Other arboviruses that affect the US include Eastern and Western Equine encephalitis (EEE is particularly nasty), La Cross, and SLE. It seems apparent that West Nile will become established and be part of the general arboviral background that we all live in.

Not all mosquitoes carry West Nile and not all that have been found to carry the virus are competent transmitters. Controlling mosquitoes around your environs (changing bird bath water once a week, cleaning gutters, etc) will further reduce your risk. If you live near an area that produces a lot of mosquitoes, contact your local mosquito control agency so they can monitor mosquito populations and possibly take control measures (larviciding, pupaciding, or, as a last resort, adulticiding).

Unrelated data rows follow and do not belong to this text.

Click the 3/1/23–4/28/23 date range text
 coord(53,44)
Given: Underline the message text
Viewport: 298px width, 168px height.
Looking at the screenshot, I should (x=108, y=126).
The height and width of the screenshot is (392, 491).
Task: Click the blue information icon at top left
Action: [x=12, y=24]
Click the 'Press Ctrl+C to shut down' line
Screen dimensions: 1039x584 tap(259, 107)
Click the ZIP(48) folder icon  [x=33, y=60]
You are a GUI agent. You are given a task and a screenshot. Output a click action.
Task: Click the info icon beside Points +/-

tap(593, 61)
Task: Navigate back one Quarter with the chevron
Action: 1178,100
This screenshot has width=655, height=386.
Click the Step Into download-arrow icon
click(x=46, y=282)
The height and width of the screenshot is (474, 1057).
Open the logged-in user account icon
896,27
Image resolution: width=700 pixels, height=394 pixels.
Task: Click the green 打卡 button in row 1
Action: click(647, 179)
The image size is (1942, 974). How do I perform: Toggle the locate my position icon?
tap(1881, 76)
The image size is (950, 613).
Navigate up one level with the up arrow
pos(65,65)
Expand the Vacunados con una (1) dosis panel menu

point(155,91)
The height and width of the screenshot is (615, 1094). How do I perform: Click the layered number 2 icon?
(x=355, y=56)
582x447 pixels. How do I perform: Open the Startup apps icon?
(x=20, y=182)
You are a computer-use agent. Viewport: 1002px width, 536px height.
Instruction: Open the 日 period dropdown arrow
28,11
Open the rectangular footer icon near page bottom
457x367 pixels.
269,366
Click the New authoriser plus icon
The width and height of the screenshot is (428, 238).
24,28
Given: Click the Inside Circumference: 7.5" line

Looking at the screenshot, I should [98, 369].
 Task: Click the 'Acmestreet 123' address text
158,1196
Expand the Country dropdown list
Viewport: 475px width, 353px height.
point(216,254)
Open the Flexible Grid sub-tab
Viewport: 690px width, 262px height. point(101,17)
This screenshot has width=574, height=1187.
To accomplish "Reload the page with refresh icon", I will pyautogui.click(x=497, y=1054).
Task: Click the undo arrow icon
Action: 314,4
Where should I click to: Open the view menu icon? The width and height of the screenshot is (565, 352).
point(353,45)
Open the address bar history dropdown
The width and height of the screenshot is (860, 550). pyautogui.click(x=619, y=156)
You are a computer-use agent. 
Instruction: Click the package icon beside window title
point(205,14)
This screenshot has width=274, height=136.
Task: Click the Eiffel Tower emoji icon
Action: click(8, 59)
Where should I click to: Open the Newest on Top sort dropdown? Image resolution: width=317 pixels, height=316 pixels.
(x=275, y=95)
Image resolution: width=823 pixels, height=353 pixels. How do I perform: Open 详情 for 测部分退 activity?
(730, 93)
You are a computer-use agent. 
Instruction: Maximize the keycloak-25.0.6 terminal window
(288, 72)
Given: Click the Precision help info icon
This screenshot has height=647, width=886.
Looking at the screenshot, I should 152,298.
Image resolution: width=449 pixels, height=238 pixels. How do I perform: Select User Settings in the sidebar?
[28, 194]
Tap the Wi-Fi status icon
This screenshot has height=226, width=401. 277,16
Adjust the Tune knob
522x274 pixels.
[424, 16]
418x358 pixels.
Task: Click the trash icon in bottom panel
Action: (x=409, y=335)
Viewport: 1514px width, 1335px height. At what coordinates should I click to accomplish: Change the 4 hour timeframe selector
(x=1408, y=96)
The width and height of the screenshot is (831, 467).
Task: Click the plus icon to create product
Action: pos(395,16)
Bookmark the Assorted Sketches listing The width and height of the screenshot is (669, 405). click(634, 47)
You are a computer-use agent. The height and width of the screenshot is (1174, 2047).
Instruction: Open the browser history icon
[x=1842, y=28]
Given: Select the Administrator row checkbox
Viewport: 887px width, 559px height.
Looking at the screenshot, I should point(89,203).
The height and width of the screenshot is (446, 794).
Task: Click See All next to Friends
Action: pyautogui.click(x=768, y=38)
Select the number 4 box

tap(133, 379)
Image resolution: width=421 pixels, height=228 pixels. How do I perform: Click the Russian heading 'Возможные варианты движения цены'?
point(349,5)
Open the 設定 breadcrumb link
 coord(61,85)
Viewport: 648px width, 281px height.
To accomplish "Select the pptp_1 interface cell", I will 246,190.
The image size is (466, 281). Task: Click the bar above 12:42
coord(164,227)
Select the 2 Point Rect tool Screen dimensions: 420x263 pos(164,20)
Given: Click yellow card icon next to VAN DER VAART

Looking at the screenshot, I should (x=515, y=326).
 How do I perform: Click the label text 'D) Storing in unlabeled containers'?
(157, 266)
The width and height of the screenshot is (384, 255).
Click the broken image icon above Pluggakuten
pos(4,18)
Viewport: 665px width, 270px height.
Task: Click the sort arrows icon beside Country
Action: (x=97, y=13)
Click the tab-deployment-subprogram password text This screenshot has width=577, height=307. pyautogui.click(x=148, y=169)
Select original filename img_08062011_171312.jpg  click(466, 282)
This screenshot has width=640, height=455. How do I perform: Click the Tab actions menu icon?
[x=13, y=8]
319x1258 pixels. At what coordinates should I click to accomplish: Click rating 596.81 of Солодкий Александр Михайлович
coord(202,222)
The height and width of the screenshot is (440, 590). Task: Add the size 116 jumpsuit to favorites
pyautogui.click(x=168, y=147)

For God’s sake, please don’t call 911.

Nothing pisses me off worse (other than the myriad of other stupid calls I get, of course) than for some stupid @#$% to call and say, “I found a dead bird…”.

It’s a friggin’ EMERGENCY line you dumbass!

Oh, I almost forgot: my favorite joke.

Q: What do you get when you cross an mosquito with a mountain climber?
A: Nothing, you can’t cross a vector with a scalar.
Bwahahaahahehehe! Heh.

Memo to self:

Cross brachyrhynchos off the entertainment list at next Dopefest.